*EXERCISE PROMPT*
Exact reproduction required: the lines below from the line with "Screen dimensions: 747x560" to the line with "Click activation code", both ends included, and no others.

*** SUPPLIED DATA

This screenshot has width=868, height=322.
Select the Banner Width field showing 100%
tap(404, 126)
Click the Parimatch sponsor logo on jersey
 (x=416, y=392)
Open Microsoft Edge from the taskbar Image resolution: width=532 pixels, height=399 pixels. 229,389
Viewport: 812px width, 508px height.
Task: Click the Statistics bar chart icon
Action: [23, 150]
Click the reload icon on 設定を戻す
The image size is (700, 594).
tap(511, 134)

******
*** SUPPLIED DATA

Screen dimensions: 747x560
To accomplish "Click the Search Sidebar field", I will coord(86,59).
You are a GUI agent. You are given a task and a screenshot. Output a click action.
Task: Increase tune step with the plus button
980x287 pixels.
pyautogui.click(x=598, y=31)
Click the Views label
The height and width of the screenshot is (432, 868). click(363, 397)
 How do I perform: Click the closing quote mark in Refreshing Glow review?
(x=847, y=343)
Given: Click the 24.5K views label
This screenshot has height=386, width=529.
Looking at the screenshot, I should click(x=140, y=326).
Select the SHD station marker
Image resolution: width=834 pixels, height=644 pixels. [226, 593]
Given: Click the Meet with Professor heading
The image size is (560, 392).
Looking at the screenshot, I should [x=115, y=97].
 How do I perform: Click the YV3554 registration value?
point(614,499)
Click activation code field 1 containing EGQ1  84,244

******

*ANSWER SPACE*
Screen dimensions: 747x560
To accomplish "Click the Search Sidebar field", I will coord(86,59).
You are a GUI agent. You are given a task and a screenshot. Output a click action.
Task: Increase tune step with the plus button
980x287 pixels.
pyautogui.click(x=598, y=31)
Click the Views label
The height and width of the screenshot is (432, 868). click(363, 397)
 How do I perform: Click the closing quote mark in Refreshing Glow review?
(x=847, y=343)
Given: Click the 24.5K views label
This screenshot has height=386, width=529.
Looking at the screenshot, I should click(x=140, y=326).
Select the SHD station marker
Image resolution: width=834 pixels, height=644 pixels. [226, 593]
Given: Click the Meet with Professor heading
The image size is (560, 392).
Looking at the screenshot, I should [x=115, y=97].
 How do I perform: Click the YV3554 registration value?
point(614,499)
Click activation code field 1 containing EGQ1  84,244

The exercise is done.